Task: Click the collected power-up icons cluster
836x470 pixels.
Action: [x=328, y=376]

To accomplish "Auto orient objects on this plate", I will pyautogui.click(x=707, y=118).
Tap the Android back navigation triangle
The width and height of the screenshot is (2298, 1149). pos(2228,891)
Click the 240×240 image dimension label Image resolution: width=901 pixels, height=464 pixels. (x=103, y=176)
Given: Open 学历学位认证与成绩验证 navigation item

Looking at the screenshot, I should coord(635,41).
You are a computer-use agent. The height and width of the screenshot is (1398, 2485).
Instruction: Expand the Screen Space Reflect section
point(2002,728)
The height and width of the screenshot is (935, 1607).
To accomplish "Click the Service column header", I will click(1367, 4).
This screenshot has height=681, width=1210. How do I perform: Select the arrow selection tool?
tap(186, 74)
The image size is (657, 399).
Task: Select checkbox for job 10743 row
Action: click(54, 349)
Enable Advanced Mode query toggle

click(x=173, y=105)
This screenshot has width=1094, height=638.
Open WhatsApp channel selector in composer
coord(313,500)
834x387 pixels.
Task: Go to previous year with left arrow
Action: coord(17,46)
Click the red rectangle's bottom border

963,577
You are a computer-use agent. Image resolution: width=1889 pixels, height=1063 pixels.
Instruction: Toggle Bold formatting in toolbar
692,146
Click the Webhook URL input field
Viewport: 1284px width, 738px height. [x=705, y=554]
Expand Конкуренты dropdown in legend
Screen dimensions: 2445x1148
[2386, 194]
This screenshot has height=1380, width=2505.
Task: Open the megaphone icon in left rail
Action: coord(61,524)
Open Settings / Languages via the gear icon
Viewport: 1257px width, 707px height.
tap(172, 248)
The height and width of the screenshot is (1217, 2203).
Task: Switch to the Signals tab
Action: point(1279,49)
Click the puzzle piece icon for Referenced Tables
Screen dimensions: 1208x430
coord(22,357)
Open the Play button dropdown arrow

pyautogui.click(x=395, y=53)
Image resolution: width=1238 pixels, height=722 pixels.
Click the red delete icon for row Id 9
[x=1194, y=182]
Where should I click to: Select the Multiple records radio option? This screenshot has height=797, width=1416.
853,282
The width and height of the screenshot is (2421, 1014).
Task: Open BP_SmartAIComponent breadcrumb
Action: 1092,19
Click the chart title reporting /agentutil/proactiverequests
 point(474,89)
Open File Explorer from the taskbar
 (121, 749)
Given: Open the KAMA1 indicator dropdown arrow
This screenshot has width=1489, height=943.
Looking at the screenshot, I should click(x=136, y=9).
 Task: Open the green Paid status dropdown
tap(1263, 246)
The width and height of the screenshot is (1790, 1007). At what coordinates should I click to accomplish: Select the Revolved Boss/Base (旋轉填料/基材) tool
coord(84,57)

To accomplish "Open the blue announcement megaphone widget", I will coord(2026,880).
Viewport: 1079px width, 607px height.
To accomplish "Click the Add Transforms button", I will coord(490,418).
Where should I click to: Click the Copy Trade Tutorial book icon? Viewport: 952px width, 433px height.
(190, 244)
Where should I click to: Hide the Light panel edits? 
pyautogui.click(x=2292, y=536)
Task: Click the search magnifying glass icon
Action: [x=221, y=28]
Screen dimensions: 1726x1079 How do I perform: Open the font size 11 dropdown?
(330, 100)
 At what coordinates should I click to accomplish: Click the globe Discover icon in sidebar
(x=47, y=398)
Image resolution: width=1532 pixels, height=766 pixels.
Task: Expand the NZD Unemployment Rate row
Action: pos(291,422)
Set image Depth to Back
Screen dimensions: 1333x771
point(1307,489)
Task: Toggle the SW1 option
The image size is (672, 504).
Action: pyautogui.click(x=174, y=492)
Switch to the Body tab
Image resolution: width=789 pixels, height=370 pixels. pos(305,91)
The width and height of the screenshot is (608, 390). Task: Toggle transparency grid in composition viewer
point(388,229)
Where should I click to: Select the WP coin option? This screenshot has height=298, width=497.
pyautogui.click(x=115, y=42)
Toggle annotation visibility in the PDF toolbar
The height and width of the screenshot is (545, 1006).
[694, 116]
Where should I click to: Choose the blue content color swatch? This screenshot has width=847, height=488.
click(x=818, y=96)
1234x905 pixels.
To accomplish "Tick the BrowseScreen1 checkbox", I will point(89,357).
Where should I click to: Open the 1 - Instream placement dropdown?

**DESCRIPTION OF THE TASK:** Transcribe, exactly as written, all lines of the entries above from the first to the one containing "Click the 240×240", and no more.

**SOLUTION TO THE EXERCISE:**
Task: Click the collected power-up icons cluster
836x470 pixels.
Action: [x=328, y=376]

To accomplish "Auto orient objects on this plate", I will pyautogui.click(x=707, y=118).
Tap the Android back navigation triangle
The width and height of the screenshot is (2298, 1149). pos(2228,891)
Click the 240×240 image dimension label Image resolution: width=901 pixels, height=464 pixels. (x=103, y=176)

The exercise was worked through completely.